4Il est incontestable que l’égalité 0,999… = 1 a quelque chose d’étrange, voire de choquant et nous proposons dans ce texte une nouvelle manière d’aborder cet obstacle que rencontrent les étudiants. Nous commencerons par exposer quelques-unes des nombreuses études didactiques sur la question. Puis, nous exposerons un point de vue mathématique nouveau permettant de comprendre différemment cette égalité qui sera suivi par des éléments historiques. Enfin, nous présenterons brièvement deux expérimentations s’appuyant sur cette nouvelle approche mathématique.
2. L’obstacle de l’égalité entre 0,999… et 1
5Les études didactiques sur la comparaison entre 0,999… et 1 sont nombreuses et anciennes (Tall, Schwarzenberger 1978 ; Tall 1980 ; Sierpinska 1985).
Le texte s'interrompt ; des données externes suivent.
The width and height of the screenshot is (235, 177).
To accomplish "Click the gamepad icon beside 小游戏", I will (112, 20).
Elle est considérée comme un point clé de l’entrée dans les réels, au carrefour de plusieurs notions : la complétude (pas de trou entre 0,999… et 1), la notion de limite (somme des termes d’une série géométrique ou de la suite des troncatures), les infinitésimaux (entre analyse standard et non standard), la double représentation des décimaux dans le système décimal (ou l’équivalent avec une autre base), les nombres rationnels (et irrationnels), l’impact sur la géométrie euclidienne (si tout nombre est l’abscisse d’un point sur une droite munie d’un repère que dire, par exemple, du milieu de 0,999… et 1 ?), un infini potentiel et un infini actuel… cette liste peut sans doute être étendue.
6La compréhension de cette égalité requiert deux points :
- Envisager l’infinité des 9 comme un tout ;
- Justifier que cette totalité est égale à 1.
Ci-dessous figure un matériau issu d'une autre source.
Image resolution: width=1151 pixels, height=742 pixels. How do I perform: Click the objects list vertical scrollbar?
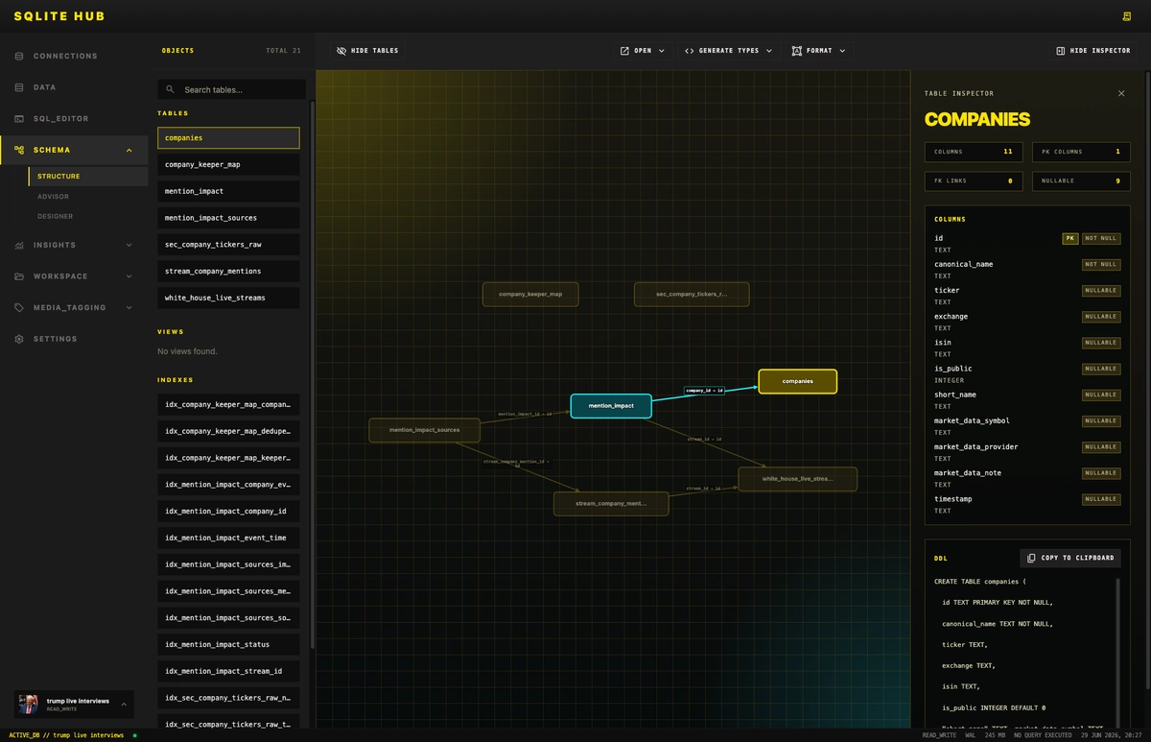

7La figure 1 montre une production d’un étudiant de première année de mathématiques, à qui l’égalité 0,999… = 1 a pourtant été enseignée au premier semestre.
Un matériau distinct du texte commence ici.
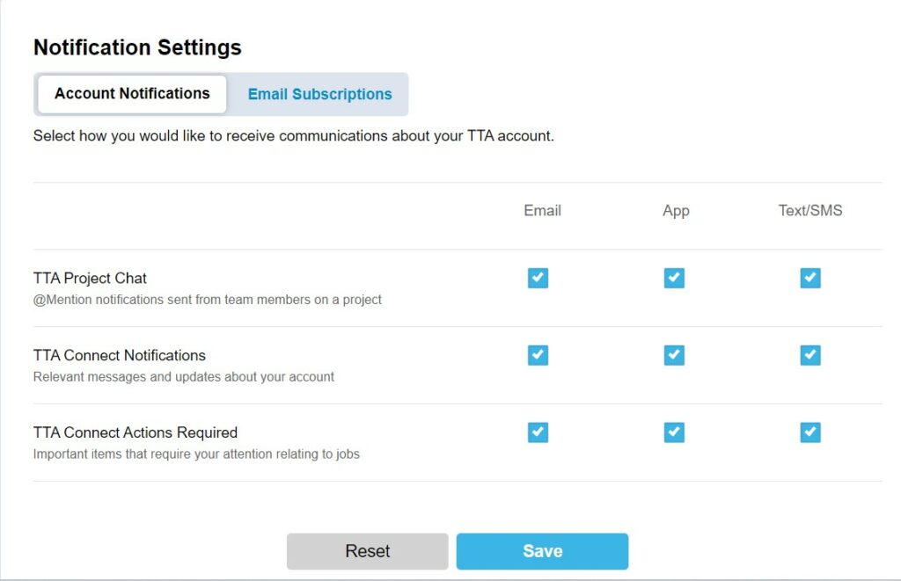Click the Text/SMS column header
8La plupart des justifications de l’égalité entre 0,999… et 1 s’appuient, souvent de manière implicite, sur le corps des rationnels ou des réels supposé déjà construit avec ses caractéristiques topologiques (Dubinsky et al., 2005, pages 261-262), ou bien sa structure de corps (voir par exemple (Tall, Schwarzenberger, 1978)) – et dans ce second cas, les justifications donnent une grande importance aux opérations.
9Comme le signalent par exemple Mena et al. (2014), ces preuves ne sont en général pas convaincantes (voir également Njomgang Ngansop, Durand-Guerrier, 2014). Même si les sujets (des étudiants d’université et enseignants de mathématiques) reconnaissent la validité des arguments avancés, l’opposition sémiotique entre les expressions 0,999… et 1 demeure trop forte. Il est d’ailleurs significatif que, pour un public mathématicien, le taux de réponses proposant l’inégalité dans la question de la comparaison de 0,999… et 1 varie très peu d’une période à une autre et d’un pays à un autre, et tourne autour de 60 % indépendamment d’un éventuel enseignement préalable (Tall, 1980 ; Mena et al., 2014). Par ailleurs, dans un test mené au début du lycée (113 élèves), on trouve sans surprise 100 % de réponses optant pour l’inégalité (Vivier, 2011) ; pour un autre type de public non mathématicien, signalons l’étude de Weller et al. (2009), qui porte sur un effectif de 204 étudiants-professeurs du 1er degré et montre un taux de 73,5 % en faveur de l’inégalité. Ce taux est certes plus élevé que les 60 % que l’on observe pour un public mathématicien, mais l’écart est toutefois loin d’être écrasant.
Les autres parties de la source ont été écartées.